Stored data
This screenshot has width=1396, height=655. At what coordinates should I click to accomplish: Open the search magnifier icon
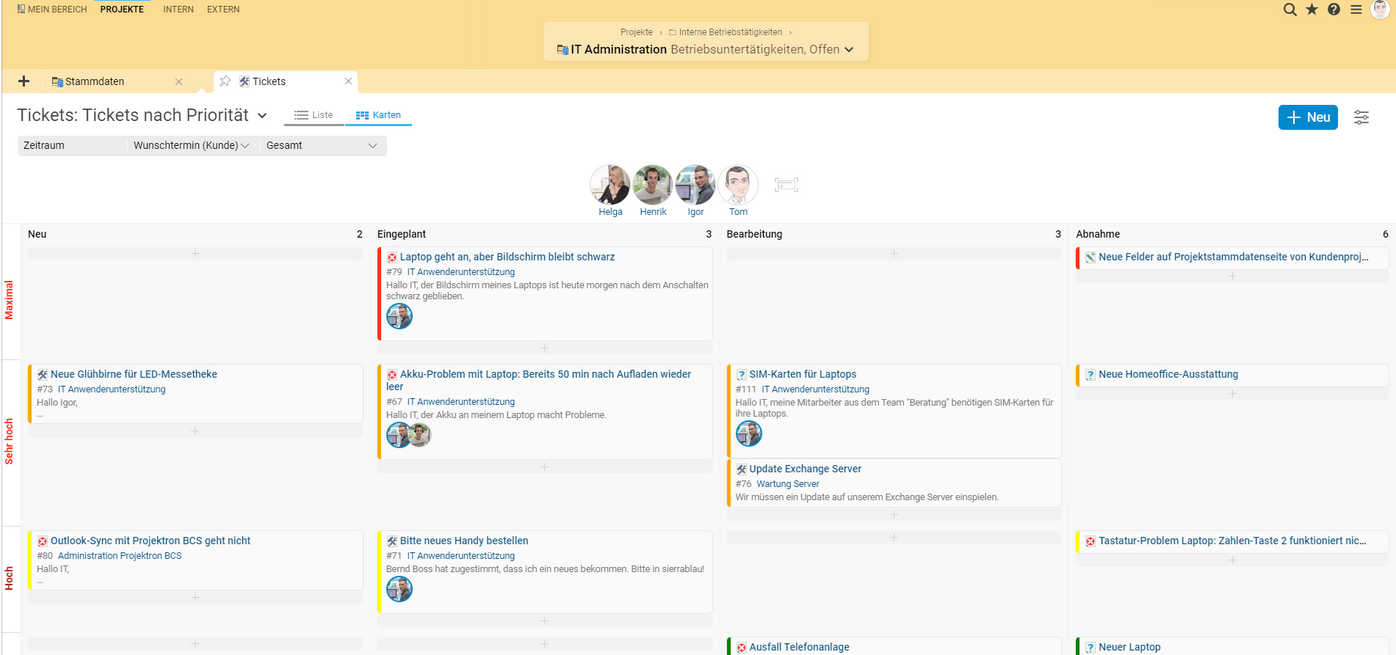coord(1290,9)
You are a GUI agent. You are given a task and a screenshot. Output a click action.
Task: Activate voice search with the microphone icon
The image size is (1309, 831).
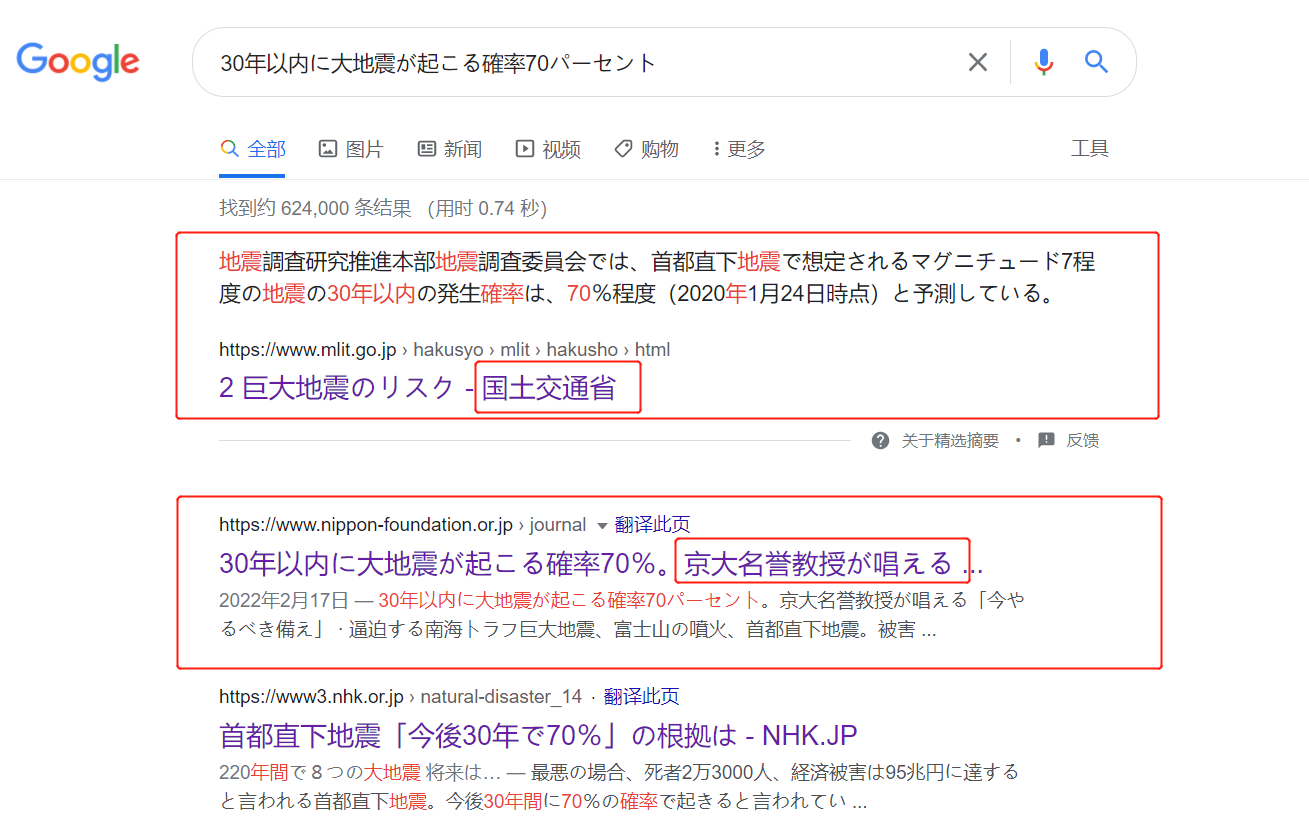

Aim of the exercise:
Render every line of the entries above as a Markdown table with the columns "No." and "Line", skipping blank lines. Leave the pictures out.

Output below:
| No. | Line |
|---|---|
| 1 | This screenshot has width=1396, height=655. At what coordinates should I click to accomplish: Open the search magnifier icon |
| 2 | coord(1290,9) |
| 3 | You are a GUI agent. You are given a task and a screenshot. Output a click action. |
| 4 | Task: Activate voice search with the microphone icon |
| 5 | The image size is (1309, 831). |